Vereiste taken ::
(a) Geef het deel van de records dat begint met de regel met "How do I perform: Open the Filters menu?" en eindigt met de regel met "I will pos(16,205)." weer als Markdown-tabel met de kolommen Nr en Regel. Laat daarbij lege regels weg.
(b) Schrijf de uitspraak over de asielaanvraag verder vanaf het punt waar de tekst stopt, alsjeblieft.

ECLI:NL:RBDHA:2018:4838

Rechtbank Den Haag

Datum uitspraak
23 april 2018
Publicatiedatum
24 april 2018
Zaaknummer
AWB - 17 _ 12107
Instantie
Rechtbank Den Haag
Type
Uitspraak
Rechtsgebied
Bestuursrecht
Procedures
  • Eerste aanleg - enkelvoudig
Rechters
Vindplaatsen
  • Rechtspraak.nl
AI samenvatting door LexboostAutomatisch gegenereerd

Afwijzing asielaanvraag op basis van ongeloofwaardige bekering tot het christendom

In deze zaak heeft de Rechtbank Den Haag op 23 april 2018 uitspraak gedaan in het beroep van eiser, een Iraanse nationaliteit bezittende man, tegen de afwijzing van zijn aanvraag voor een verblijfsvergunning asiel door de Staatssecretaris van Justitie en Veiligheid. Eiser had aangevoerd dat hij bekeerd was tot het christendom en dat hij in Iran als afvallige wordt gezien, wat zou leiden tot de doodstraf. De rechtbank heeft echter geoordeeld dat de bekering van eiser ongeloofwaardig is, omdat hij niet overtuigend heeft kunnen verklaren over de aanleiding en de betekenis van zijn bekering. De rechtbank heeft vastgesteld dat de verklaringen van eiser tegenstrijdig zijn en niet in overeenstemming met de verklaringen van zijn moeder. Bovendien heeft de rechtbank geoordeeld dat eiser niet aannemelijk heeft gemaakt dat hij in Iran als afvallige bekend zal staan of dat hij vreest voor vervolging. De rechtbank heeft ook de argumenten van eiser over zijn PTSS en de mogelijkheid van een afgeleide verblijfsvergunning verworpen. Uiteindelijk heeft de rechtbank het beroep ongegrond verklaard, zonder aanleiding voor een proceskostenveroordeling.

Aanwijsrecords voor tekst en elementen ::
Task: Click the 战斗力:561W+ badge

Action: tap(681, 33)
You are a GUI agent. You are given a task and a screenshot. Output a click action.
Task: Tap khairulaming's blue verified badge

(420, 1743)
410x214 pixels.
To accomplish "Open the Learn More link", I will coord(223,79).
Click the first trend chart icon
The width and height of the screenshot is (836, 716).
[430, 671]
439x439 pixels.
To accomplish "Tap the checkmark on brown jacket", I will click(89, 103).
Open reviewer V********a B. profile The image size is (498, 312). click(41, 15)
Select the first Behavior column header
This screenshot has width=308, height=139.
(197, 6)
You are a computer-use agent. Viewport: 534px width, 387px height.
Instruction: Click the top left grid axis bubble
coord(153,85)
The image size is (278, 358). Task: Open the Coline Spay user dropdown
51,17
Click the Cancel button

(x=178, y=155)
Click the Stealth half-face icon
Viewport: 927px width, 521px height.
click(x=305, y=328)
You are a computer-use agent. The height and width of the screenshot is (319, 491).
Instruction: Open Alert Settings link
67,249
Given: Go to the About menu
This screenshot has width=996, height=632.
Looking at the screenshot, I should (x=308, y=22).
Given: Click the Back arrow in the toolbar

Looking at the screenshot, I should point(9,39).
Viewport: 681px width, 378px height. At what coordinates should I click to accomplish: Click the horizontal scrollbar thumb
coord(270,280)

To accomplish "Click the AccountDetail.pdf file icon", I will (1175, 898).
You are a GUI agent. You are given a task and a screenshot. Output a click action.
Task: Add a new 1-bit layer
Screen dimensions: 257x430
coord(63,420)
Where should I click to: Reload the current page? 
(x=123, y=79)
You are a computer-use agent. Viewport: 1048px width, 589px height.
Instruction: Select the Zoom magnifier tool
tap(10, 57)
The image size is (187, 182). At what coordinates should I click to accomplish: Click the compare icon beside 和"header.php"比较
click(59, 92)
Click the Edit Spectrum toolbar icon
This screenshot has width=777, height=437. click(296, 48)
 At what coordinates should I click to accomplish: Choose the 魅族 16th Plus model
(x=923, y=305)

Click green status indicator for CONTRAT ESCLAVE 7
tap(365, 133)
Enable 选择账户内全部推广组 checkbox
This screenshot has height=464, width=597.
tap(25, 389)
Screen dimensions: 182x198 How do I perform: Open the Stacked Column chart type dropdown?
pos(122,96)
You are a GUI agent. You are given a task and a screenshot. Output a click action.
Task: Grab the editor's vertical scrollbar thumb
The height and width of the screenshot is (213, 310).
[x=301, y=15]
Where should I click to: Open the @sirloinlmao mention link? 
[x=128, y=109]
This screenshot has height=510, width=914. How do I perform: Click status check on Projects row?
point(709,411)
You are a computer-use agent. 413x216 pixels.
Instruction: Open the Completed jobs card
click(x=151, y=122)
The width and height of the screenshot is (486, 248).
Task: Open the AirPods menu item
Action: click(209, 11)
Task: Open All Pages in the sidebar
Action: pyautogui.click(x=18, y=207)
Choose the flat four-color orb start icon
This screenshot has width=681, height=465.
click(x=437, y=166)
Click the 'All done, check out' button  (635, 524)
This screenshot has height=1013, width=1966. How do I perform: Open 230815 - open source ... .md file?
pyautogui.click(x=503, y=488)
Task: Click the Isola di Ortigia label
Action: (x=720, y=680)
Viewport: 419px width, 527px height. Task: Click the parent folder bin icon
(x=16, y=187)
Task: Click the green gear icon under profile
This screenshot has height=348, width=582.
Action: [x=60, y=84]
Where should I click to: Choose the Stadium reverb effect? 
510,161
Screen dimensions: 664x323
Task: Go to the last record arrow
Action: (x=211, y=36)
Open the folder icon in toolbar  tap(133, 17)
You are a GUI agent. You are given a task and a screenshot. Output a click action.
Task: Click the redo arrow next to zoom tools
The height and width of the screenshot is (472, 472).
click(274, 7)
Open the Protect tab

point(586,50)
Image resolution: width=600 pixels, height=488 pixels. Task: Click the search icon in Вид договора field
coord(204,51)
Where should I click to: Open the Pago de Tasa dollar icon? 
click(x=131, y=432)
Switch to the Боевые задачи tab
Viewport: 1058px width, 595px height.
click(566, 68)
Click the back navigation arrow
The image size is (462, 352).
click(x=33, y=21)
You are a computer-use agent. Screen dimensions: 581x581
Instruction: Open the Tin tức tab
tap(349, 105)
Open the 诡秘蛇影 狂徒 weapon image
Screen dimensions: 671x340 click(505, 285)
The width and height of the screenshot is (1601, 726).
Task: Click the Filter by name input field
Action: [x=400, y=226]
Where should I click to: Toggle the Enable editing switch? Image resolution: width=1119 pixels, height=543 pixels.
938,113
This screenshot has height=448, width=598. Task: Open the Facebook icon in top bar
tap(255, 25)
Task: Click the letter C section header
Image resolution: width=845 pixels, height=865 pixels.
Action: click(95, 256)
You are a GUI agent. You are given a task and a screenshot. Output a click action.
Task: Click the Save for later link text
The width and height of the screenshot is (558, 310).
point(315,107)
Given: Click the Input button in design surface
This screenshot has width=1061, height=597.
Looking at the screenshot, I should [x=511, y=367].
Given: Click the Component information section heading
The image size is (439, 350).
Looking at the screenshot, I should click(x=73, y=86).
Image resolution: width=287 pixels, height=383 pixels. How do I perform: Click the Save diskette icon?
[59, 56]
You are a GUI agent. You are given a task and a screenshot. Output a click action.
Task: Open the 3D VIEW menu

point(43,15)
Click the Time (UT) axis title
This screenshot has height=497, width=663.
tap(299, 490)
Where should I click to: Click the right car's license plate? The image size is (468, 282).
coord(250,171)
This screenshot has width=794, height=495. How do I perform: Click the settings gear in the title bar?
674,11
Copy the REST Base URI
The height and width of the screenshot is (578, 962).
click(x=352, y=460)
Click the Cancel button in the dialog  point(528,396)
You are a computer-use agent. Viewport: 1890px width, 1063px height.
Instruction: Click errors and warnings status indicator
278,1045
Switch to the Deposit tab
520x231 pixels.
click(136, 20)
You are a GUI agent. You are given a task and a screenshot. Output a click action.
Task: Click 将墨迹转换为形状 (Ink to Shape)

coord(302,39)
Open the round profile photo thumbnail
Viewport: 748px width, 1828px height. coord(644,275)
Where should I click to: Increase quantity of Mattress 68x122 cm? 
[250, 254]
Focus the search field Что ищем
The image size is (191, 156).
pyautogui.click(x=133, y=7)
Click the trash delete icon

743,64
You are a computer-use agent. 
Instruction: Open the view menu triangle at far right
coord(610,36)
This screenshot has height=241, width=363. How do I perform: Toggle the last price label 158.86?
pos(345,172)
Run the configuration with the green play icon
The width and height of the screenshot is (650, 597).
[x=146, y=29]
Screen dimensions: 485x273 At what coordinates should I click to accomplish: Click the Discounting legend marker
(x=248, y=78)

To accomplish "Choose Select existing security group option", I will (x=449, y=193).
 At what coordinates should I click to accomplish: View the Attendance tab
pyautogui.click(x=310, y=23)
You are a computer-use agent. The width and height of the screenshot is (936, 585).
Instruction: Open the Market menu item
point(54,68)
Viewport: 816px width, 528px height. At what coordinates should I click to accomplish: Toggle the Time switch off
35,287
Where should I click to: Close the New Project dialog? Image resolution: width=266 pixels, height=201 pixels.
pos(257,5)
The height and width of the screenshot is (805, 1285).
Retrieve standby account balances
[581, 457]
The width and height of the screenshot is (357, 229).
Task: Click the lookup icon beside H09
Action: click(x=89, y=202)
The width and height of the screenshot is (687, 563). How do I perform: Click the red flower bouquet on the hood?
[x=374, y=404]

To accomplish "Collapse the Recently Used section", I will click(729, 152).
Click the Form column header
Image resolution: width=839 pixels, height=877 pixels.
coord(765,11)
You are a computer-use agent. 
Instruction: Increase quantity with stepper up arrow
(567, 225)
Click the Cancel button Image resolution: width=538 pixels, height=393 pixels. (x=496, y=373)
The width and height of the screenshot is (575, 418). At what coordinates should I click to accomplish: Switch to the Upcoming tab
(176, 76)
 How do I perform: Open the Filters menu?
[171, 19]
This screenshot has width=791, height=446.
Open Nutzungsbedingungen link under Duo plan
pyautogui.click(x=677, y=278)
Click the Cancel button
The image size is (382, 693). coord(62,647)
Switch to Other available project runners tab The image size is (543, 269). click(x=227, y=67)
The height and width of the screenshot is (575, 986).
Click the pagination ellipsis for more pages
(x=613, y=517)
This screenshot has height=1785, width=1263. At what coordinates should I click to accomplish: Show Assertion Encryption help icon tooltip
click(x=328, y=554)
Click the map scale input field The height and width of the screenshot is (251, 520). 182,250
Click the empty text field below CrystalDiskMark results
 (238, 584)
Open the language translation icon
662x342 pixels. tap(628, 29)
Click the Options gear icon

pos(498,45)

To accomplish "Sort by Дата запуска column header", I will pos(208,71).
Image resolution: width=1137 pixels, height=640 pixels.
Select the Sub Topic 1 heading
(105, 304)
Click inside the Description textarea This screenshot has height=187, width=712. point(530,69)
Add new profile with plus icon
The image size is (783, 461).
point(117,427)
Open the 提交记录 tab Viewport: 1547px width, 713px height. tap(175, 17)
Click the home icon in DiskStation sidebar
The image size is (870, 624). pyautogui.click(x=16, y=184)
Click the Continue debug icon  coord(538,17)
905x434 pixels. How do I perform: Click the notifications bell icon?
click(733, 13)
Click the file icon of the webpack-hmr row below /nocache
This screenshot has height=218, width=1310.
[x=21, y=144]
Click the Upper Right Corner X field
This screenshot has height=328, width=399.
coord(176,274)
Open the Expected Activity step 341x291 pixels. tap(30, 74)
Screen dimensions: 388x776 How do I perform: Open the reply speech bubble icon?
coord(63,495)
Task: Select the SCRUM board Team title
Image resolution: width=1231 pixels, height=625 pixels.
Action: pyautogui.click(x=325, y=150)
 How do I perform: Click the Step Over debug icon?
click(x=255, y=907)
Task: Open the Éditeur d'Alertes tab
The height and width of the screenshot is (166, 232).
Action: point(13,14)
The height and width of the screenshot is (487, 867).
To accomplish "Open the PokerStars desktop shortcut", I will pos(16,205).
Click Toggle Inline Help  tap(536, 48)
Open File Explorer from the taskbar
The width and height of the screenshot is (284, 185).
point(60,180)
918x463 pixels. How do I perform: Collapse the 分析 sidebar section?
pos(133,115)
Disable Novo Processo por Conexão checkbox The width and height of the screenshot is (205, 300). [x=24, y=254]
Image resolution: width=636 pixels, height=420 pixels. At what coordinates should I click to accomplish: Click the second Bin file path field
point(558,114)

Antwoorden ::
(a)
| Nr | Regel |
|---|---|
| 1 |  How do I perform: Open the Filters menu? |
| 2 | [171, 19] |
| 3 | This screenshot has width=791, height=446. |
| 4 | Open Nutzungsbedingungen link under Duo plan |
| 5 | pyautogui.click(x=677, y=278) |
| 6 | Click the Cancel button |
| 7 | The image size is (382, 693). coord(62,647) |
| 8 | Switch to Other available project runners tab The image size is (543, 269). click(x=227, y=67) |
| 9 | The height and width of the screenshot is (575, 986). |
| 10 | Click the pagination ellipsis for more pages |
| 11 | (x=613, y=517) |
| 12 | This screenshot has height=1785, width=1263. At what coordinates should I click to accomplish: Show Assertion Encryption help icon tooltip |
| 13 | click(x=328, y=554) |
| 14 | Click the map scale input field The height and width of the screenshot is (251, 520). 182,250 |
| 15 | Click the empty text field below CrystalDiskMark results |
| 16 |  (238, 584) |
| 17 | Open the language translation icon |
| 18 | 662x342 pixels. tap(628, 29) |
| 19 | Click the Options gear icon |
| 20 | pos(498,45) |
| 21 | To accomplish "Sort by Дата запуска column header", I will pos(208,71). |
| 22 | Image resolution: width=1137 pixels, height=640 pixels. |
| 23 | Select the Sub Topic 1 heading |
| 24 | (105, 304) |
| 25 | Click inside the Description textarea This screenshot has height=187, width=712. point(530,69) |
| 26 | Add new profile with plus icon |
| 27 | The image size is (783, 461). |
| 28 | point(117,427) |
| 29 | Open the 提交记录 tab Viewport: 1547px width, 713px height. tap(175, 17) |
| 30 | Click the home icon in DiskStation sidebar |
| 31 | The image size is (870, 624). pyautogui.click(x=16, y=184) |
| 32 | Click the Continue debug icon  coord(538,17) |
| 33 | 905x434 pixels. How do I perform: Click the notifications bell icon? |
| 34 | click(733, 13) |
| 35 | Click the file icon of the webpack-hmr row below /nocache |
| 36 | This screenshot has height=218, width=1310. |
| 37 | [x=21, y=144] |
| 38 | Click the Upper Right Corner X field |
| 39 | This screenshot has height=328, width=399. |
| 40 | coord(176,274) |
| 41 | Open the Expected Activity step 341x291 pixels. tap(30, 74) |
| 42 | Screen dimensions: 388x776 How do I perform: Open the reply speech bubble icon? |
| 43 | coord(63,495) |
| 44 | Task: Select the SCRUM board Team title |
| 45 | Image resolution: width=1231 pixels, height=625 pixels. |
| 46 | Action: pyautogui.click(x=325, y=150) |
| 47 |  How do I perform: Click the Step Over debug icon? |
| 48 | click(x=255, y=907) |
| 49 | Task: Open the Éditeur d'Alertes tab |
| 50 | The height and width of the screenshot is (166, 232). |
| 51 | Action: point(13,14) |
| 52 | The height and width of the screenshot is (487, 867). |
| 53 | To accomplish "Open the PokerStars desktop shortcut", I will pos(16,205). |

(b)
Uitspraak

RECHTBANK DEN HAAG

Bestuursrecht
zaaknummer: AWB 17/12107

uitspraak van de enkelvoudige kamer van 23 april 2018 in de zaak tussen

[eiser], eiser, V-nummer [V-nummer]

(gemachtigde: mr. Y. Tamer),
en

de Staatssecretaris van Justitie en Veiligheid, verweerder

(gemachtigde: mr. B.J. Pattiata).

Procesverloop

Bij besluit van 22 mei 2017 (het bestreden besluit) heeft verweerder de aanvraag van eiser tot het verlenen van een verblijfsvergunning asiel voor bepaalde tijd als bedoeld in artikel 28 van de Vreemdelingenwet 2000 (hierna: Vw), afgewezen.
Eiser heeft tegen het bestreden besluit beroep ingesteld.
Verweerder heeft een verweerschrift ingediend.
Het onderzoek ter zitting heeft plaatsgevonden op 30 maart 2018.
Eiser is verschenen, bijgestaan door zijn gemachtigde. Voorts is als tolk is verschenen S. Ostadhasanbanna. Verweerder heeft zich laten vertegenwoordigen door zijn gemachtigde.

Overwegingen

1. Eiser stelt te zijn geboren op [geboortedatum] 1990 en de Iraanse nationaliteit te bezitten.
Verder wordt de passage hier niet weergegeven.